Meditación
Tratar bien a todos
I. Jesús nos invita a vivir la caridad más allá de los criterios de los hombres. Aunque en el trato con los demás no podemos ser ingenuos y hemos de vivir la justicia –también exigir los propios derechos– y la prudencia, no debe parecernos excesiva cualquier renuncia o sacrificio en bien de otros. Así nos asemejamos a Cristo que, con su muerte en la Cruz, nos dio un ejemplo de amor por encima de toda medida humana. Nada tiene el hombre tan divino –tan de Cristo– como la mansedumbre y la paciencia para hacer el bien (San Gregorio Nacianceno, Oración). Hemos de buscar la ocasión de ser útiles, de proporcionar alegrías a quienes están a nuestro lado: la mayoría de los casos se concretará sólo en pequeños detalles, en una sonrisa, en un gesto amable, en una palabra de aliento. Estaremos vigilantes ante los juicios precipitados, a la crítica negativa, a la falta de consideración con los demás por estar muy ocupados con lo nuestro. Además la caridad nos llevará a comprender, a disculpar, a convivir con todos, incluso con los que obran y piensan distinto a nosotros: es necesario distinguir entre el error, que siempre debe ser rechazado, y el hombre que yerra, el cual conserva siempre la dignidad de la persona.
II. El precepto de la caridad no se extiende sólo a quienes nos quieren y nos tratan bien, sino a todo sin excepción, incluso con quienes nos hacen mal, con los que nos difaman y quitan la honra, con quienes buscan positivamente perjudicarnos. La caridad no está reñida con la prudencia y la defensa justa, con la proclamación de la verdad ante la difamación, y con la firmeza en defensa del bien y de los legítimos intereses propios o del prójimo, y de los derechos de la Iglesia. Pero el cristiano debe tener siempre un corazón grande para respetar a todos, incluso a los enemigos. Esta manera de actuar supone una honda vida de oración que nos distingue de los paganos, nos llevará a vivir la caridad incluso con los que ofenden a Dios, y nos moverá a desagraviar al Señor.
III. La caridad debe ser ordenada, y hemos de comenzar a vivirla con las personas que, por voluntad de Dios, están a nuestro alrededor. Sin embargo, nuestro afecto no debe ser excluyente.
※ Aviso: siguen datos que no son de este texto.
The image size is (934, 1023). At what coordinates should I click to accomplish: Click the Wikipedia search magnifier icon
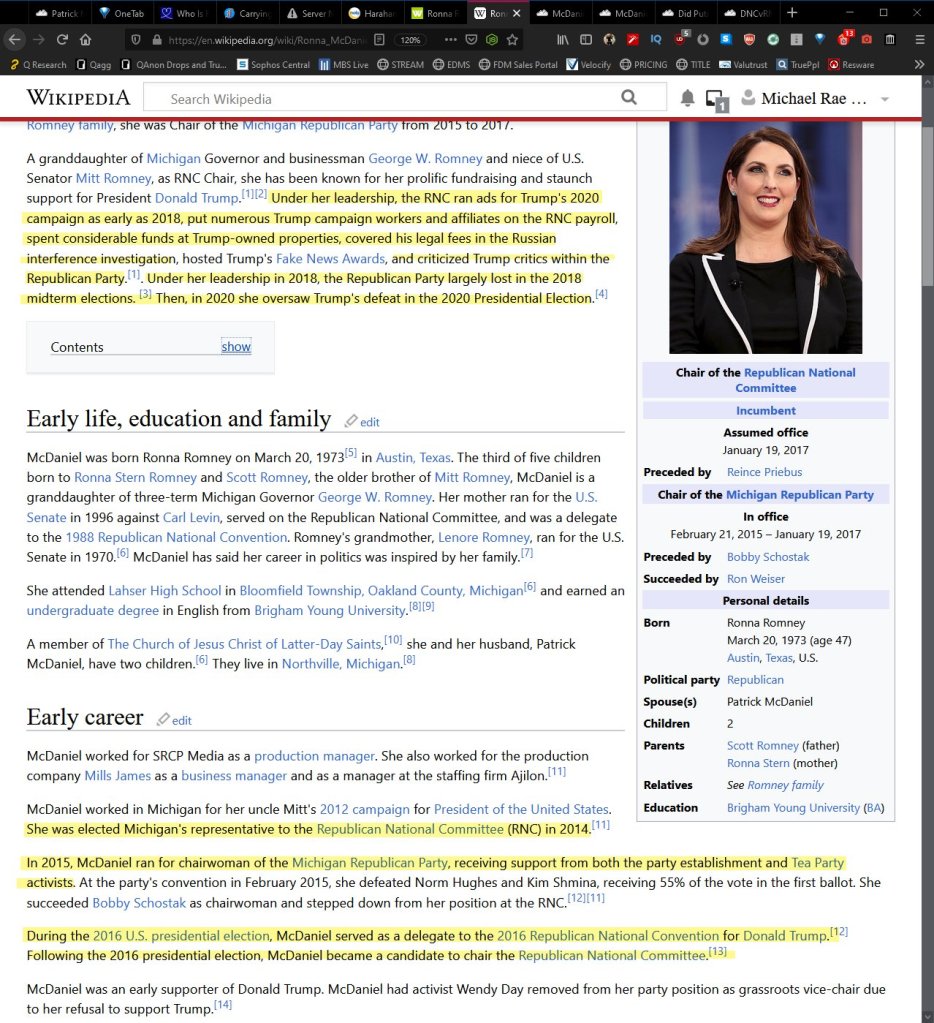click(x=628, y=97)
Le pedimos al Señor que ensanche nuestro corazón; que nos ayude a ofrecer sinceramente a más personas nuestra amistad; que nos impulse a hacer apostolado con cada uno, aunque no seamos correspondidos, aunque sea necesario enterrar nuestro propio yo, ceder en el punto de vista o en un gusto personal. Pidamos a la Virgen que nos ayude a vivir nuestros propósitos.